Author

Fritz Culp

Date of Award

Spring 2022

Document Type

Open Access Dissertation

Department

Languages, Literatures and Cultures

First Advisor

Mercedes López Rodríguez

Abstract

My dissertation examines how transnational mega-mines efface non-Western ways of knowing and being from the Andes. A growing branch of research is questioning the socio-environmental impacts of mining and the influence of regulatory institutions. Despite remarkable scholarship on the ongoing environmentalism of modern-mining, little critical attention has been given to the industry’s pivot to ‘sustainable’ development and its objectives that remain epistemologically centered on the West. My project addresses these gaps by examining Las Bambas—a large-scale copper mine located in South-Central Peru—and its contrasting objectives that emphasize both environmental ‘conservation’ and the ‘modernization’ of non-Western spaces. Building upon the critical work of Maritza Paredes, Michael Wilson Becerril, and Javier Arellano-Yanguas, I argue that generous amounts of corporate welfare and sustainability efforts are responsible for generating cyclical patterns of violence and conflict in the Andes.

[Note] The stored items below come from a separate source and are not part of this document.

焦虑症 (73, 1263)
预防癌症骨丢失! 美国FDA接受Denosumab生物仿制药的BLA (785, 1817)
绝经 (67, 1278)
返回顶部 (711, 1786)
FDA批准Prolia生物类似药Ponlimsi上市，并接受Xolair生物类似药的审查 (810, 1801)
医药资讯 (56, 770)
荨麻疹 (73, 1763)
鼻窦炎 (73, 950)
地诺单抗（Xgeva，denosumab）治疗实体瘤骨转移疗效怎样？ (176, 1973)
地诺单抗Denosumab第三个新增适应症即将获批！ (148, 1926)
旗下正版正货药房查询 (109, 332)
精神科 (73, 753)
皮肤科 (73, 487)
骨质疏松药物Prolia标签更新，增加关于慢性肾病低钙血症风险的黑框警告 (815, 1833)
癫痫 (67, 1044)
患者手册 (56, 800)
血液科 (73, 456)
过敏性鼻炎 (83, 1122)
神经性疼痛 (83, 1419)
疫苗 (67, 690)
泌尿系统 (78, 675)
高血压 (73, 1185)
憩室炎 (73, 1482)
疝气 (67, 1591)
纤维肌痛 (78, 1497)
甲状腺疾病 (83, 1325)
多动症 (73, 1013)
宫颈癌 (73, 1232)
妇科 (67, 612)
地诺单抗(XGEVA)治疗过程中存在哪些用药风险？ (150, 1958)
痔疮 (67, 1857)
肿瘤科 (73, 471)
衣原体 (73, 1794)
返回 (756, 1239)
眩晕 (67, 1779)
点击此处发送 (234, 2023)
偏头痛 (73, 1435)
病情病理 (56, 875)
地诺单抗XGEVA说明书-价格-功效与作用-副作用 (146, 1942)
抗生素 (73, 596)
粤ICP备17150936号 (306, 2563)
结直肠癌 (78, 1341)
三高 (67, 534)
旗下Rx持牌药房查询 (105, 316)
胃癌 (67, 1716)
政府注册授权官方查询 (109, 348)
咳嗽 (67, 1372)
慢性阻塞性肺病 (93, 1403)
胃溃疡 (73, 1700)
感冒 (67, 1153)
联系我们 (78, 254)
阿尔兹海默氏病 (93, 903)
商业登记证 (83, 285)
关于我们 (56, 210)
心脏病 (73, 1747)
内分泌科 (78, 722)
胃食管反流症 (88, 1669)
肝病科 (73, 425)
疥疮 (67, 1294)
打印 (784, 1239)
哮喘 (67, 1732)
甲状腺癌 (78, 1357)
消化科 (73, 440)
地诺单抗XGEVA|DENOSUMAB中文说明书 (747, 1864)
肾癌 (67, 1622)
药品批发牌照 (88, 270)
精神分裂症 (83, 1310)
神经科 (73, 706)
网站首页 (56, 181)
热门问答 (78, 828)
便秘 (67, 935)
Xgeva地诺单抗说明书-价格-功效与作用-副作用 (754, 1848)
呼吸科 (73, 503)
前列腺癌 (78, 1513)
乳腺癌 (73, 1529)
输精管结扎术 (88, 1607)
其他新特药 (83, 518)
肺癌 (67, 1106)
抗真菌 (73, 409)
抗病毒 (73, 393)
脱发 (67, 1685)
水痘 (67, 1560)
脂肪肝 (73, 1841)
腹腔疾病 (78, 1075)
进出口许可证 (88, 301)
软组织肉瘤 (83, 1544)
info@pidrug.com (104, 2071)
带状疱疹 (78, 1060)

Drawing upon my background in literature, I analyze a range of cultural materials: environmental law, sustainability reports, oral testimonies and memory, presidential speeches, and news media journalism. My first chapter discusses the role of the regulatory apparatus in Peru and its contradictions which enable miners to essentially self-regulate. The next chapter explores the dynamics of corporate-community relations and the displacement of rural farmers to a modern suburban resettlement. The final chapter examines violence in Las Bambas, exploring its presence in the environment, gender relations, and popular discourses. Layering these findings together, my dissertation outlines the precarious impacts of mining that extend well-beyond the environmental realm, underscoring the ways that ‘sustainable’ development subverts customary value systems and disrupts the space of everyday life.